The records Start Marker
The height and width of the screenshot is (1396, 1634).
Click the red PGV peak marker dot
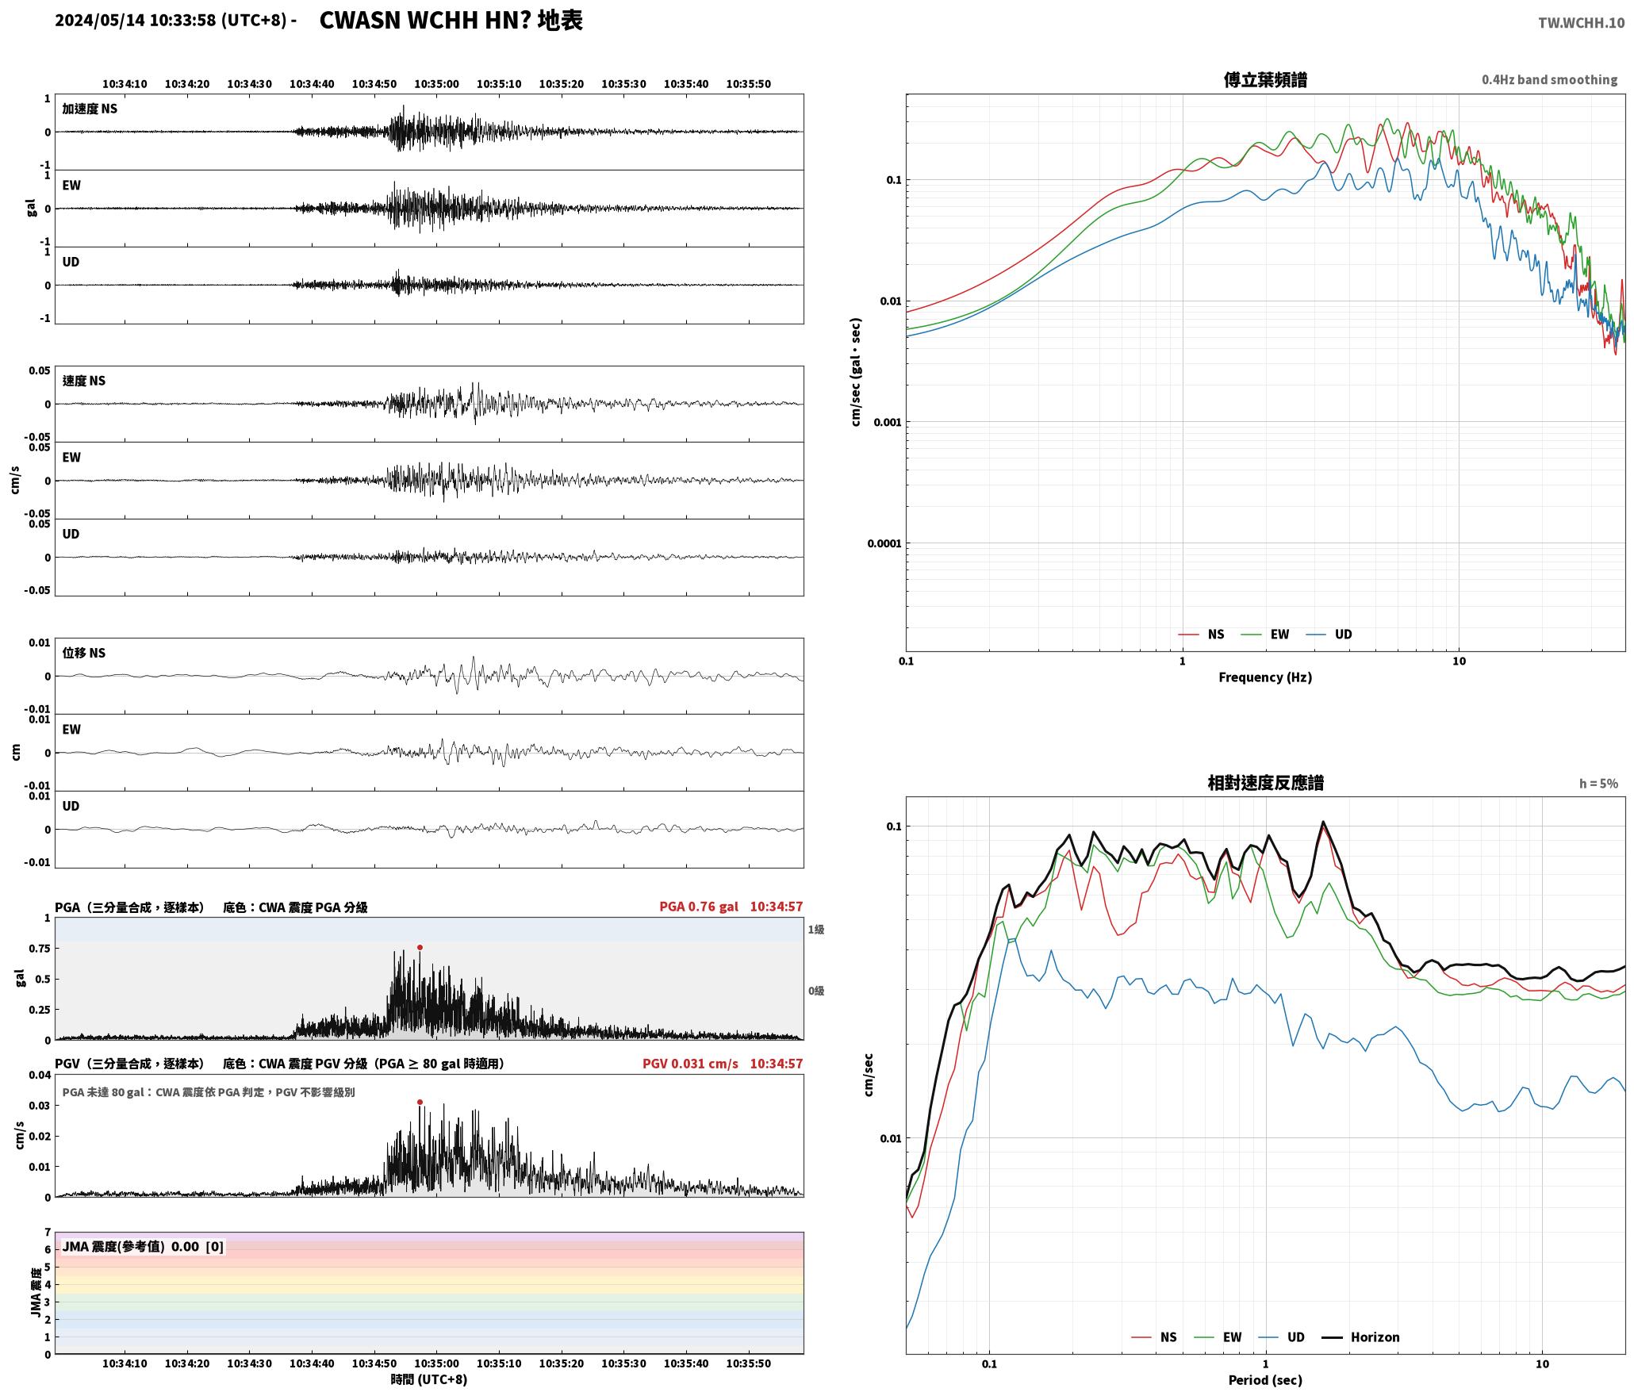[420, 1102]
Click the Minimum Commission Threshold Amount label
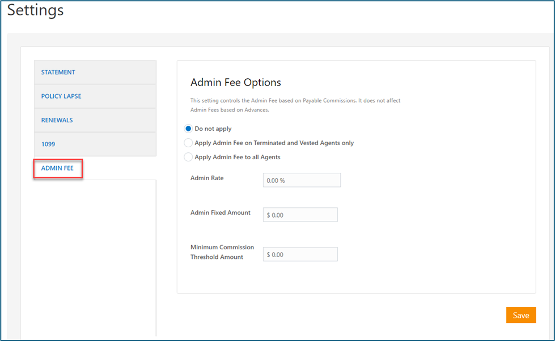The image size is (555, 341). click(x=222, y=252)
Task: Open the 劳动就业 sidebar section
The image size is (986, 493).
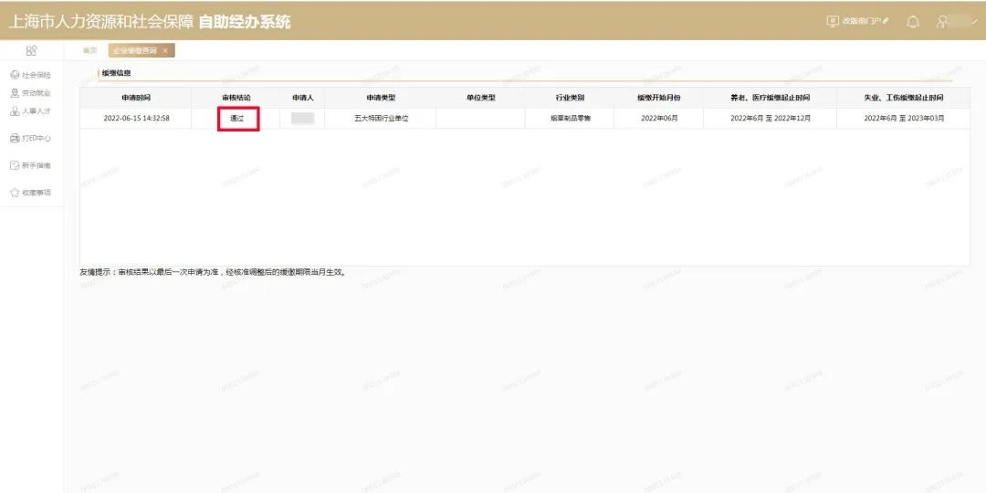Action: pyautogui.click(x=31, y=93)
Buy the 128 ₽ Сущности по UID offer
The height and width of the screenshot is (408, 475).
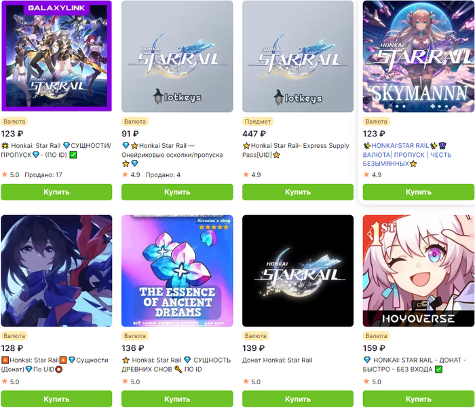point(56,399)
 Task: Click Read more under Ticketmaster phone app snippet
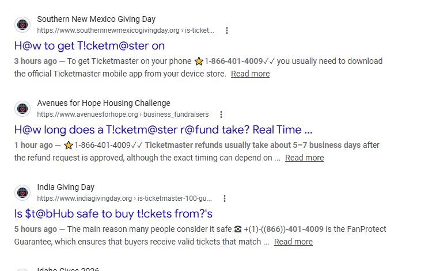(x=250, y=74)
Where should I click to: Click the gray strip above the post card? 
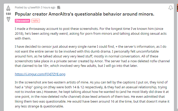(89, 2)
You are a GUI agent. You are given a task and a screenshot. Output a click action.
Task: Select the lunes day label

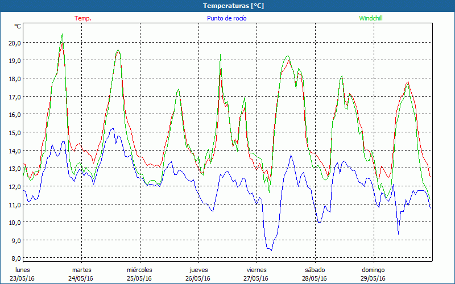tap(23, 270)
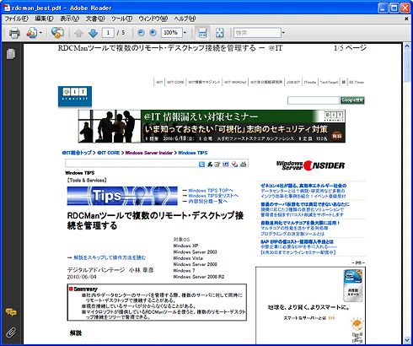Open the ファイル(F) menu
The width and height of the screenshot is (413, 346).
(x=17, y=19)
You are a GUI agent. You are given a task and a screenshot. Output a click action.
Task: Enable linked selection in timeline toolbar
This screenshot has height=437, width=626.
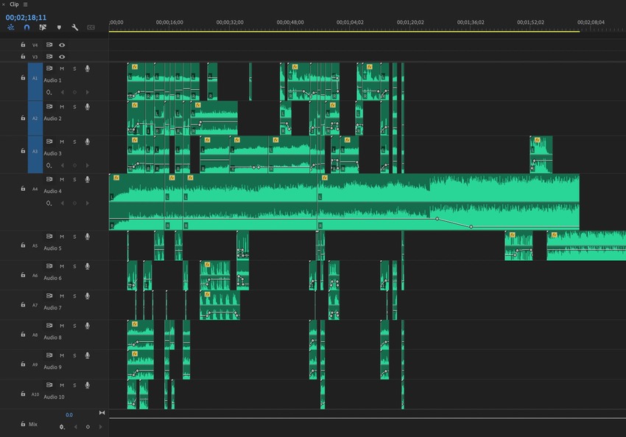(42, 27)
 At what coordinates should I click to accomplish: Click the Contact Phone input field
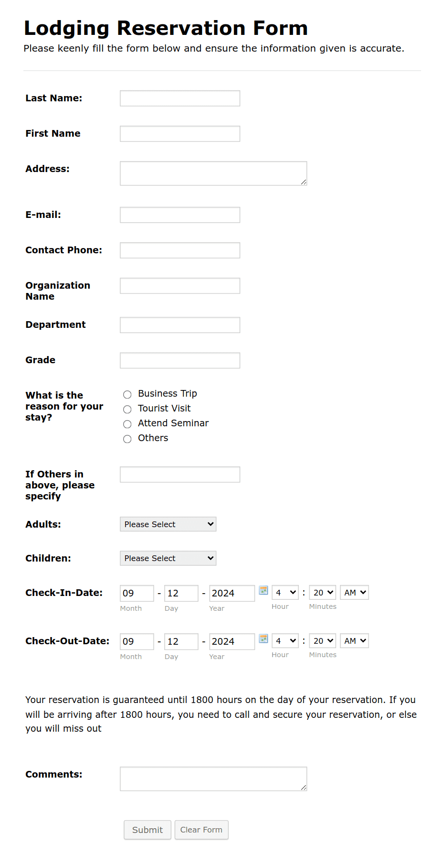click(x=180, y=250)
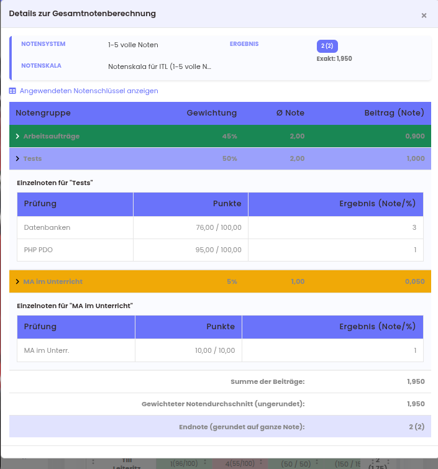Collapse the Tests group chevron

point(17,158)
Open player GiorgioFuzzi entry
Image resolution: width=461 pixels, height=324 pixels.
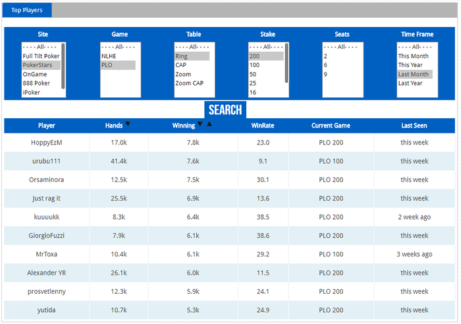[x=47, y=236]
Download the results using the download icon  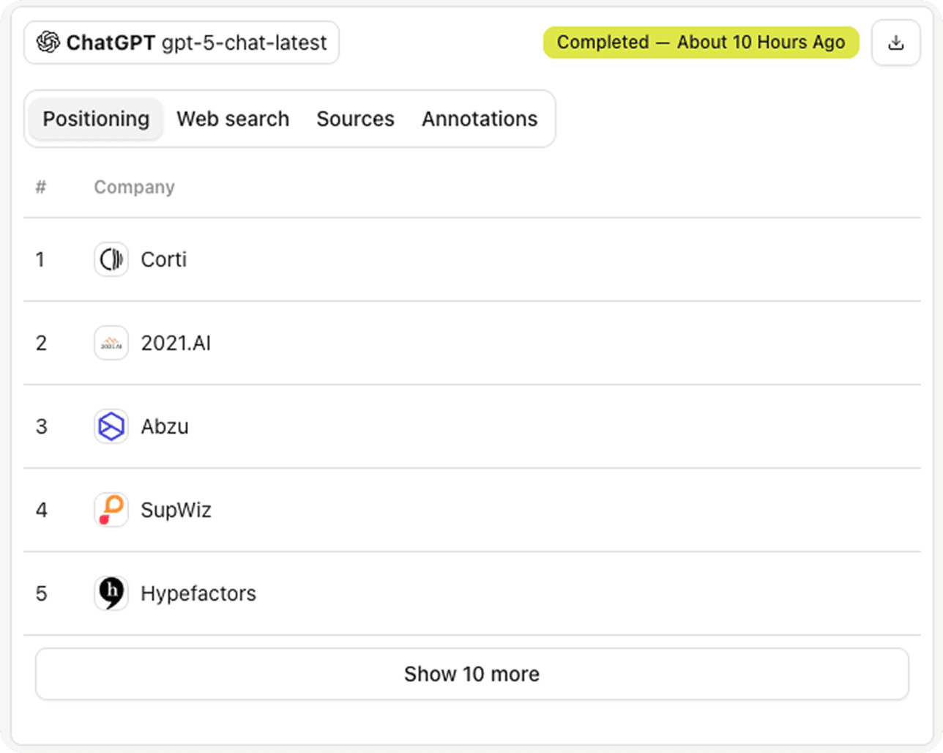coord(895,42)
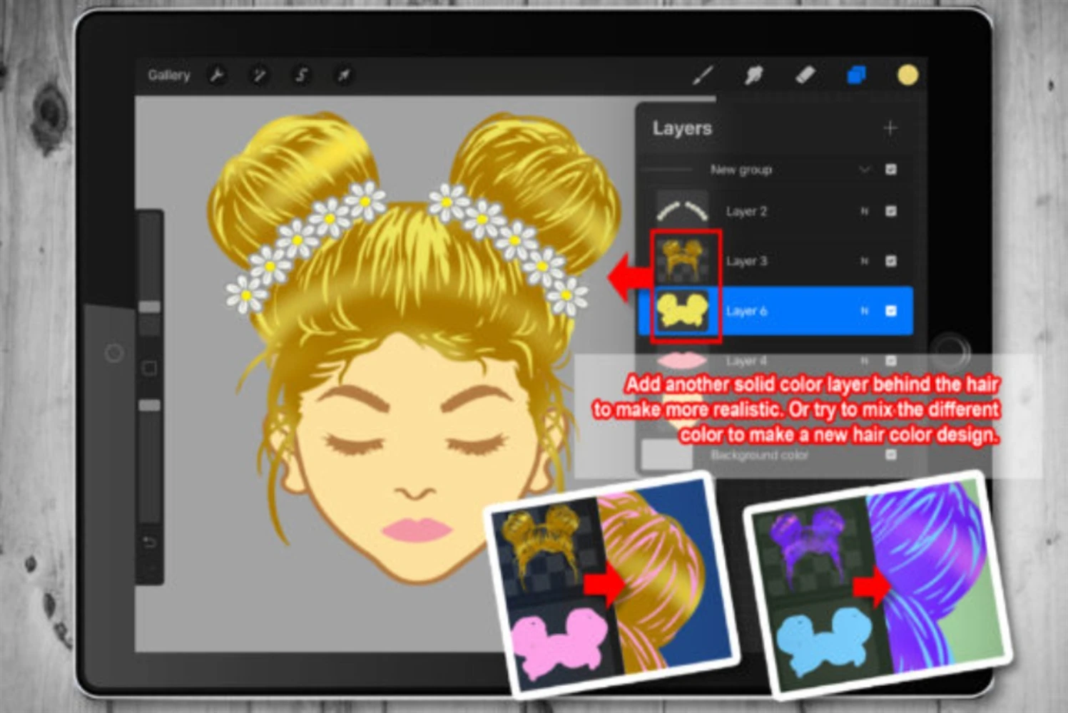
The records End Marker
Transcribe exactly the lines above, beginning at the one with "Task: Click Read" and going up to and including the one with "Open player GiorgioFuzzi entry". Pictures do not belong in the copy.

Output of the task ->
 Task: Click Read more under Ticketmaster phone app snippet
(x=250, y=74)
Where should I click to: Click the gray strip above the post card? 
(89, 2)
You are a GUI agent. You are given a task and a screenshot. Output a click action.
Task: Select the lunes day label

tap(23, 270)
Open the ファイル(F) menu
The width and height of the screenshot is (413, 346).
(x=17, y=19)
You are a GUI agent. You are given a task and a screenshot. Output a click action.
Task: Enable linked selection in timeline toolbar
This screenshot has height=437, width=626.
(42, 27)
 At what coordinates should I click to accomplish: Click the Contact Phone input field
click(x=180, y=250)
Collapse the Tests group chevron

point(17,158)
Open player GiorgioFuzzi entry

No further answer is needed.